De nombreuses idées fausses sur le terrorisme prédominent parmi le public américain. Il arrive parfois que l’une de ces idées fausses soit remise en question lorsque des données concrètes donnant une image différente deviennent disponibles. C’est le cas d’une étude récente de New America montrant que la plupart des décès dus aux attaques terroristes aux États-Unis depuis septembre 2001 n’ont pas été perpétrés par des djihadistes ou d’autres musulmans radicaux, mais plutôt par des suprémacistes blancs, des militants antigouvernementaux et d’autres extrémistes non musulmans. .

L’écart entre ces conclusions et les croyances américaines répandues à propos du terrorisme peut être suffisamment flagrant pour qu’il devienne littéralement un problème. histoire en première page. Mais même ce genre d’attention est insuffisant pour tuer les croyances dominantes, en l’occurrence la croyance selon laquelle le terrorisme, et plus particulièrement le terrorisme qui menace les Américains, est en grande majorité une affaire de musulmans radicaux.

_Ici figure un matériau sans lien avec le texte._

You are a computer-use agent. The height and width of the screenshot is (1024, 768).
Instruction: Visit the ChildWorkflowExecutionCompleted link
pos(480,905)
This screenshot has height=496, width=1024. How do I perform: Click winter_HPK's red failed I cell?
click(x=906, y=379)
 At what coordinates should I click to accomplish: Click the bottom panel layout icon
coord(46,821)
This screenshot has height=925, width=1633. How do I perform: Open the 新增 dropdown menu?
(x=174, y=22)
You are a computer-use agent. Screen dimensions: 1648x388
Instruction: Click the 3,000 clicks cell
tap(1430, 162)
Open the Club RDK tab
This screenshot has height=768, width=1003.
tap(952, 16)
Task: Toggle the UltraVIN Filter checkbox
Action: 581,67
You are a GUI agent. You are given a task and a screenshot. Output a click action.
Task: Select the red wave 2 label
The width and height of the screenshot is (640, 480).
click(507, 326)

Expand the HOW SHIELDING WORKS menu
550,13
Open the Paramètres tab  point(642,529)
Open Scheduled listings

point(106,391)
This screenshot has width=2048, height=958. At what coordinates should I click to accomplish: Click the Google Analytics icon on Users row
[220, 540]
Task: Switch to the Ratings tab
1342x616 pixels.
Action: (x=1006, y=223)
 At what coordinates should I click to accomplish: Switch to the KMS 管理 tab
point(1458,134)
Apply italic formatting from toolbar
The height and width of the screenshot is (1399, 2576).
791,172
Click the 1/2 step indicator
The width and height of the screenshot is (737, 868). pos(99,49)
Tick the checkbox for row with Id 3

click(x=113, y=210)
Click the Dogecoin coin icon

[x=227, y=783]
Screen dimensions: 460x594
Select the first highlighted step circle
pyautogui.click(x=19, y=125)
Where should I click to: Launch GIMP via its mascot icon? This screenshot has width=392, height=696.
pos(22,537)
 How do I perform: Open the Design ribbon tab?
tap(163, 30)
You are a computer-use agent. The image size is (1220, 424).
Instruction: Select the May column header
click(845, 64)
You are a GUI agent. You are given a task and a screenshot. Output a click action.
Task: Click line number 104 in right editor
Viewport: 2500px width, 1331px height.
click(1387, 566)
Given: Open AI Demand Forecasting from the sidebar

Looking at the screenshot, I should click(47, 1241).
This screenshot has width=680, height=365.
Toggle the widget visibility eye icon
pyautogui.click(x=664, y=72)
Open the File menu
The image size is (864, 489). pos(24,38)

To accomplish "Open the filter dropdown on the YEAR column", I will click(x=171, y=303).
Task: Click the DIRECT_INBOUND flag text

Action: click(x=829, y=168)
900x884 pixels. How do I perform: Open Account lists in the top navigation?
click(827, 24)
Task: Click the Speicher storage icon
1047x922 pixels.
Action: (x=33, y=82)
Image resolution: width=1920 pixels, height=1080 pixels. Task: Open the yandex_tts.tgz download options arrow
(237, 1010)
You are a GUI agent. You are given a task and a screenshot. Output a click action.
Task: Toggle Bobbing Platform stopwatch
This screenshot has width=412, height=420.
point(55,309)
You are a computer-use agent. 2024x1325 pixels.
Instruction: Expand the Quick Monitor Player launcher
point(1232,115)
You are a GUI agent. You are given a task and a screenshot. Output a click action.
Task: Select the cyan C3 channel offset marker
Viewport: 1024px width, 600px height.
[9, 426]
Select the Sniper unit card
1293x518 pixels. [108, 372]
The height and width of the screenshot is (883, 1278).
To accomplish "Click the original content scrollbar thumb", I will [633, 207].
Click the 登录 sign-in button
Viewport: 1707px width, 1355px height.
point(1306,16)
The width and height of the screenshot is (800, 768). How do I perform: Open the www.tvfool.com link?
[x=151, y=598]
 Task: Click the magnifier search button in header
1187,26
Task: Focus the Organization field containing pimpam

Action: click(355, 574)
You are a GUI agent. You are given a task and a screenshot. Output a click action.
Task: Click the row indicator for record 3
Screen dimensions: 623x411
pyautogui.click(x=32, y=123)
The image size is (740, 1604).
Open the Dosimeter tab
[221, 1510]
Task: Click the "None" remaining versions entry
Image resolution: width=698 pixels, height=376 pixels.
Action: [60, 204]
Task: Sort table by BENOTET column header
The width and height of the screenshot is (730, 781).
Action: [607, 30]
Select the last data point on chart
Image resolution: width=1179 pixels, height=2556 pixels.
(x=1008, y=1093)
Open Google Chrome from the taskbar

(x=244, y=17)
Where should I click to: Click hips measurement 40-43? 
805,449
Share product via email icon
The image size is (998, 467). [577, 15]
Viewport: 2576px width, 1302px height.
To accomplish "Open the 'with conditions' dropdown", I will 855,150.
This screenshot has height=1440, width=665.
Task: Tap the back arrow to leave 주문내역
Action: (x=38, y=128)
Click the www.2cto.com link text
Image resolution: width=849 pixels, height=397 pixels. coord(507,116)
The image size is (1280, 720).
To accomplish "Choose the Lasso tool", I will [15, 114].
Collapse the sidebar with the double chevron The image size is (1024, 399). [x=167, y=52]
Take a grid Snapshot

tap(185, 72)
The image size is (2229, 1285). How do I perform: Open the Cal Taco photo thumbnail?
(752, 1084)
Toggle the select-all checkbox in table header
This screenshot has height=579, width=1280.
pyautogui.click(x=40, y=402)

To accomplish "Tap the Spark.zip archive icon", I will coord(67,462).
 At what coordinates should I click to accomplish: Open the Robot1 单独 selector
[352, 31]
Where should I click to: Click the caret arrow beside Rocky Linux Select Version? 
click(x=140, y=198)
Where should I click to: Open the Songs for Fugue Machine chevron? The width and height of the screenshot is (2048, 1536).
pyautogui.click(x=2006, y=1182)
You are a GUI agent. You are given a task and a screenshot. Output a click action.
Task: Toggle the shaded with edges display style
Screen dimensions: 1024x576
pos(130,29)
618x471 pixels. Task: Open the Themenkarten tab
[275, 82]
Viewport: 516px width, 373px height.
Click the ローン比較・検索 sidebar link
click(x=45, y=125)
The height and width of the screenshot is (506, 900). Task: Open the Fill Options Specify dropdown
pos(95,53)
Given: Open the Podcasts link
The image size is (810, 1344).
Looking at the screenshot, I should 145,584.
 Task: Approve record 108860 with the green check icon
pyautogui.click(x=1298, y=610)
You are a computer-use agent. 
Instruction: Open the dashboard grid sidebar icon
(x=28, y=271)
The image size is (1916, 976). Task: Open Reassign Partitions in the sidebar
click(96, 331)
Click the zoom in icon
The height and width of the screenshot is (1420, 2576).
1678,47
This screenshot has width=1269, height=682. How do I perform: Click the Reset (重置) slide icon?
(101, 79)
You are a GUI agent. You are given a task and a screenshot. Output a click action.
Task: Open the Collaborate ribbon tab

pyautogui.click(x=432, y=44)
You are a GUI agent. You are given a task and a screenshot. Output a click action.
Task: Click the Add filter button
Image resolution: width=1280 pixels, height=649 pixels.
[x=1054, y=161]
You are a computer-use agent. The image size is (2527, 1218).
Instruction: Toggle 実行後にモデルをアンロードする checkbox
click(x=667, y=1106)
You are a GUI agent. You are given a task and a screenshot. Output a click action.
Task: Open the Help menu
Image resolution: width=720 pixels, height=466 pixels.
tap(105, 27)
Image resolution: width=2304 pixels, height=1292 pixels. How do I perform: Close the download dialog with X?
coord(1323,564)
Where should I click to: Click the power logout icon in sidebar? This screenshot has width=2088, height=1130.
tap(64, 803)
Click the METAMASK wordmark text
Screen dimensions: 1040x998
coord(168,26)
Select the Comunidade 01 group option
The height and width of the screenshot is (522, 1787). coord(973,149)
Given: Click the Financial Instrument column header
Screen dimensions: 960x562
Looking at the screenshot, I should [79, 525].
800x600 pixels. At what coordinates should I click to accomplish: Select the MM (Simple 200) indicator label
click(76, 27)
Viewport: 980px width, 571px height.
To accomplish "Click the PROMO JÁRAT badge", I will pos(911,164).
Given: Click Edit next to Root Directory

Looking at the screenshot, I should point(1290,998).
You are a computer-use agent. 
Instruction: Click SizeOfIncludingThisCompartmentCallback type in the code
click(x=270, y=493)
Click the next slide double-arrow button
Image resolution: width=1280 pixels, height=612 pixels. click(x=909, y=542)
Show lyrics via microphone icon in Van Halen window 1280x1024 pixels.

Représentant Peter King, R-New York

Représentant Peter King, R-New York

Des informations similaires à celles de l’étude New America existent depuis un certain temps ; un enquête auprès des forces de l'ordre, par exemple, a produit des données similaires. Les récents meurtres multiples perpétrés par un suprémaciste blanc dans une église à majorité noire de Charleston, en Caroline du Sud, ont conduit certains soulever une question étroitement liée de ce qu'on a tendance à appeler le terrorisme et ce qui ne le fait pas. Mais cet incident est un autre événement qui attire l’attention et qui, une fois de plus, ne semble pas susceptible de bouleverser les idées populaires sur l’identité de la plupart des terroristes et leurs croyances.

Les idées fausses ont des racines multiples. L’expérience du 9 septembre a incontestablement joué un rôle très important dans la formation des croyances américaines. Cet événement a été si marquant et traumatisant qu’il a nourri une foule d’autres idées fausses, comme l’idée que d’importantes menaces terroristes contre les États-Unis ont toutes commencé ce jour-là, il y a 11 ans.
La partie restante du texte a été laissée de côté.